Problema posto.
Rinomina "Breakdown" in "Summary" nelle righe che vanno da quella con "This screenshot has height=356, width=545." fino a quella con "Looking at the screenshot, I should pos(13,14).", estremi compresi. Riporta solo queste righe e lascia invariato tutto il resto.

[Registri di localizzazione di parole ed elementi]
• • • • • • •

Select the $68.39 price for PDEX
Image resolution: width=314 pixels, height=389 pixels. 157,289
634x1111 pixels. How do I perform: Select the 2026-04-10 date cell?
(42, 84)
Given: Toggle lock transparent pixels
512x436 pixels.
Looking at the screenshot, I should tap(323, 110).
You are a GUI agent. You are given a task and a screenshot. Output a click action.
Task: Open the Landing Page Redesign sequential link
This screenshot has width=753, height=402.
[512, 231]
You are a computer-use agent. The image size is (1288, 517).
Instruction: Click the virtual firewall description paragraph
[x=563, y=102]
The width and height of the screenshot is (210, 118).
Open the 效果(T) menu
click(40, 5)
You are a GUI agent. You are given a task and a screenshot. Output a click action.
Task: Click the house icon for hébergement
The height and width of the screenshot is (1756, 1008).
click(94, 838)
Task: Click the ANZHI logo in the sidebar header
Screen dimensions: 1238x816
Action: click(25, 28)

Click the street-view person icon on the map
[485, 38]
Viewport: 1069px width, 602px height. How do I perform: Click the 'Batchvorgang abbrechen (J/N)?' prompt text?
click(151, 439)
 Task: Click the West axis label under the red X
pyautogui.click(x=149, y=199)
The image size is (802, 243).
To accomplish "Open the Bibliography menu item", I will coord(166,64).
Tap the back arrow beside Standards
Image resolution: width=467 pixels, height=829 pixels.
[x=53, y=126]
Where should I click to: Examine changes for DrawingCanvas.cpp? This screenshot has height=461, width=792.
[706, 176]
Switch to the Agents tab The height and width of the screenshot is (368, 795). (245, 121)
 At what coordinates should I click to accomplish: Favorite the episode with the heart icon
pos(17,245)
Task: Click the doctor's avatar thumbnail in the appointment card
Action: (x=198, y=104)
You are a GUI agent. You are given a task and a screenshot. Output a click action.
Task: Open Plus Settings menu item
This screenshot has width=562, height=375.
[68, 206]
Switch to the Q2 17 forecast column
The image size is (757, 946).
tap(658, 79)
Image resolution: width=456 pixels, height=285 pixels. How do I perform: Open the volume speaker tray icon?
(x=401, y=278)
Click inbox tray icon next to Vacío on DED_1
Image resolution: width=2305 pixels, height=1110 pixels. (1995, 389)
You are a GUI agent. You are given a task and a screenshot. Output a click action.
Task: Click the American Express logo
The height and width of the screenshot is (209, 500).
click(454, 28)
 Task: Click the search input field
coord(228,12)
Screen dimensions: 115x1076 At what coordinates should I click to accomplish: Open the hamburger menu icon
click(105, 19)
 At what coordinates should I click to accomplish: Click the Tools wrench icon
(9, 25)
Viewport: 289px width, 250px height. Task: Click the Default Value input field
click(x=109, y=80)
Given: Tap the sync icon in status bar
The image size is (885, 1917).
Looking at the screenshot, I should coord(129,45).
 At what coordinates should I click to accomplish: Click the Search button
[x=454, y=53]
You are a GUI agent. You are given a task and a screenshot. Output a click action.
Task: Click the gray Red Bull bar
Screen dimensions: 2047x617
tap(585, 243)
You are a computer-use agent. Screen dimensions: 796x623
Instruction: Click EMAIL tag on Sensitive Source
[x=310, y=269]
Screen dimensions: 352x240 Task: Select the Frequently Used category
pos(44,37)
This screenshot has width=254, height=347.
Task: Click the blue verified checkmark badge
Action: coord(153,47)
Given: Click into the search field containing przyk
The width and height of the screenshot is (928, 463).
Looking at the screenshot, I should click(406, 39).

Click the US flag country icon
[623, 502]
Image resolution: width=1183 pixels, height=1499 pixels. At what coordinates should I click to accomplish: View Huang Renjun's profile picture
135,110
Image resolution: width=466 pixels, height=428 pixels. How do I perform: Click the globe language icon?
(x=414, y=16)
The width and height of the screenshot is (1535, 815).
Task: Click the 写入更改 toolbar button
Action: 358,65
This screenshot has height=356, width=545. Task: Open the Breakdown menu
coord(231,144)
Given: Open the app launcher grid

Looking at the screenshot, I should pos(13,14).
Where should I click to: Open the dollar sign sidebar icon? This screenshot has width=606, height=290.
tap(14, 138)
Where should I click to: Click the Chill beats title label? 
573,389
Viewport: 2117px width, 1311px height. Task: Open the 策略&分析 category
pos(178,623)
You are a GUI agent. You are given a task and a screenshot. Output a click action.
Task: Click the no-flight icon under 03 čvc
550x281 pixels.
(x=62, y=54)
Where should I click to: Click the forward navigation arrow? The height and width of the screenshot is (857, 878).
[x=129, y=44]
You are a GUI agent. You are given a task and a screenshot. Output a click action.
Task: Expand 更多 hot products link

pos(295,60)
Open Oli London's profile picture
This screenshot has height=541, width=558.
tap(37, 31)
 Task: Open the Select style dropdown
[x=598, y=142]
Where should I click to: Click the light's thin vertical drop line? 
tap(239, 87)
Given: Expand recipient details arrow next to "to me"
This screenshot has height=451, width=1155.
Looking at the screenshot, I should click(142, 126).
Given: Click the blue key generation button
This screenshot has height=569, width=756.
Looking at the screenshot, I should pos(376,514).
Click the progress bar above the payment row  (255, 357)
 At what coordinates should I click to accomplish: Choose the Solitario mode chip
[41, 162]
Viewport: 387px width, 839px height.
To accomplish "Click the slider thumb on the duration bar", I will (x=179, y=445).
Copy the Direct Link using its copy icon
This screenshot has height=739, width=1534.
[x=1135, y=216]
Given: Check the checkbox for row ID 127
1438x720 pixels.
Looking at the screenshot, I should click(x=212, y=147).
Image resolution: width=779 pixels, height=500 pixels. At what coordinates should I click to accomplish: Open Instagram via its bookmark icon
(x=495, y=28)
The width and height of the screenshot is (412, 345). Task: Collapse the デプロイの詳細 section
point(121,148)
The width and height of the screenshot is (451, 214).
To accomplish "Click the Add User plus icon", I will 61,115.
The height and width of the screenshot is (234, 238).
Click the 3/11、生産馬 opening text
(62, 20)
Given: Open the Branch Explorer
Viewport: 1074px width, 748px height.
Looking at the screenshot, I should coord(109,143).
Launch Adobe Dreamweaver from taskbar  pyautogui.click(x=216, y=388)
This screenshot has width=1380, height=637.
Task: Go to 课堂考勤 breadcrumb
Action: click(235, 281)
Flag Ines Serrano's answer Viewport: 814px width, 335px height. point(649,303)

• • • • • • •

Soluzione completa.
This screenshot has height=356, width=545. Task: Open the Summary menu
coord(231,144)
Given: Open the app launcher grid

Looking at the screenshot, I should pos(13,14).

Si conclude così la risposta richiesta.